Preliminary Clinical Experience and Outcome of the TMJ Arthroscopic Chemical Contracture Procedure in Dislocation Patients

Joseph P. McCain DMD, Chief of OMS, Baptist Hospital, Miami, FL
Reem H. Hossameldin DMD, MSc, Assistant lecturer of Oral and Maxillofacial Surgery OMS, Faculty of Oral and Dental Medicine, Cairo University, Cairo, Egypt
Alexandra G. Glickman DDS, Oral & Maxillofacial Surgery, New York University/Bellevue Hospital Center, New York, NY
  • Statement of the problem:

Among the various temporomandibular joint dysfunction entities, the dislocation term can be related to one of 2 structures. First is the articular disc as in Wilkes II, III categories. Secondly is the condyle as in the mandibular dislocation/ subluxation cases. The safety and efficiency of minimally invasive arthroscopic posterior capsulorrhaphy and contracture procedure has been established in the literature using laser or electrothermal devices to create a scar tissue along the oblique protuberance of the retrodiskal synovium. This structure has a greater number of collagen fibers than the rest of the superior lamina of the retrodiskal pad. The scar will inhibit forward motion of the disk and mandibular condyle by second-stage healing and scar contracture.

The current study aims to introduce an innovative safe, simple, and effective arthroscopic retrodiskal chemical contracture technique to treat Wilkes II, early III and hypermobility patients.

This procedure includes arthroscopically deposited sclerosing agent namely sodium tetradecyl sulfate, being injected into the retrodiscal tissue to reduce laxity via scar formation, and to destroy potential vascular inflammatory pathways with accompanying nerve supply causing the pain.  This chemical has been employed for different reasons in vascular and orthopedic literatures.

  • Materials and methods:

A prospective evaluation of a total of 39 patients suffering from internal derangement (ID) of TMJ with Wilkes classification II, III and /or mandibular dislocation were selected. These patients underwent TMJ arthroscopic chemical contracture surgical procedure, where a sclerosing agent was injected in several spots lateral to and into the oblique protuberance in the retrodiscal tissue after confirmation of and/or manual disc reduction, in order to form a scar that will inhibit forward motion of the mandibular condyle and disk by second stage healing and contracture of the scar.  Those procedures were performed in Baptist Hospital, Miami, Florida, USA; starting from January 2011 to January 2014.

  • Methods of data analysis:

This study was assessed through the general outcome of the arthroscopic chemical contracture procedure using clinical assessment in terms of range of mandibular motion (ROM), pain on loading (Joint Loading sign) and functional jaw pain was evaluated by using a visual analog scale (VAS) ranging from 0 to 100, over an average of 179.97 +/- 160.05 days follow up period.
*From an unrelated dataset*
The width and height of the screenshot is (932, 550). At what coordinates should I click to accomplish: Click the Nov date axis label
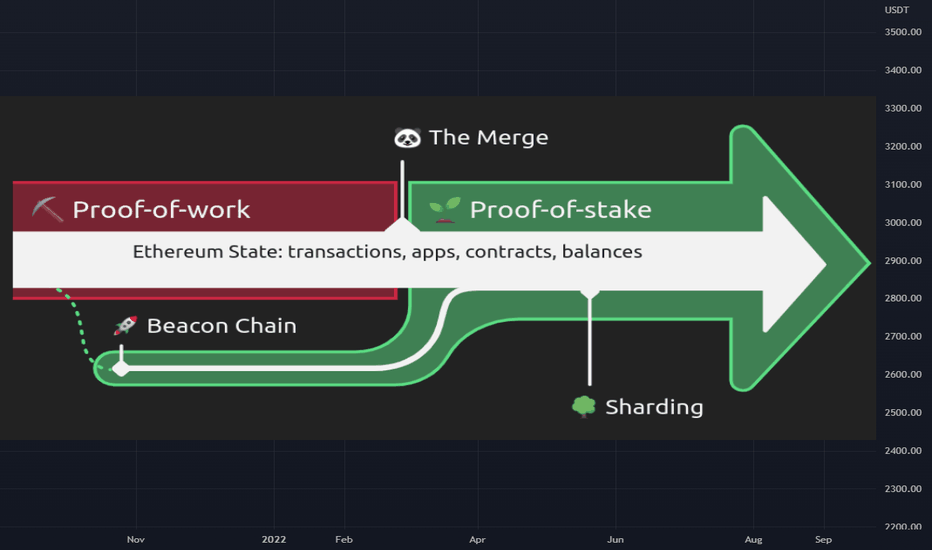[x=136, y=539]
Statistical analysis was performed using SPSS version 20.

Continuous data was represented as mean +/- standard deviation. Categorical data was represented as frequencies and percentages. Paired t-test was used to compare continuous variables, chi square and McNemar tests were used to compare categorical variables.

  • Results:

There was a statistical significant improvement in the outcome of arthroscopic chemical contracture procedure in regards of TMJ pain and function as well as ROM. (P=0.002)

Current study also showed statistical significant improvement in joint loading sign, joint and muscle pain as well as the need for medications.

Also, the study showed a decrease in the joint noises after the procedure but was statistically insignificant. (P= 0.61)

No complications were encountered from the procedure.

  • Conclusions:

The present study showed preliminary results that advocates the safety and efficiency of the arthroscopic chemical contracture procedure as an innovative minimally invasive surgical treatment of the TMJ dislocation patients. Additional future more objective outcome analysis will be addressed with longer follow up periods.

  • 2 References:
  • Daniel E. Torres, Joseph P. McCain. Arthroscopic electrothermal capsulorrhaphy for the treatment of recurrent temporomandibular joint dislocation Int. J. Oral Maxillofac. Surg. 2012; 41: 681–689.
  • B. McAree, A. Ikponmwosa, K. Brockbank, C. Abbott, S. Homer-Vanniasinkam, M.J. Gough. Comparative Stability of Sodium Tetradecyl Sulphate (STD) and Polidocanol Foam: Impact on Vein Damage in an In-vitro Model. European Journal of Vascular and Endovascular Surgery. 2012; 43: 721-725.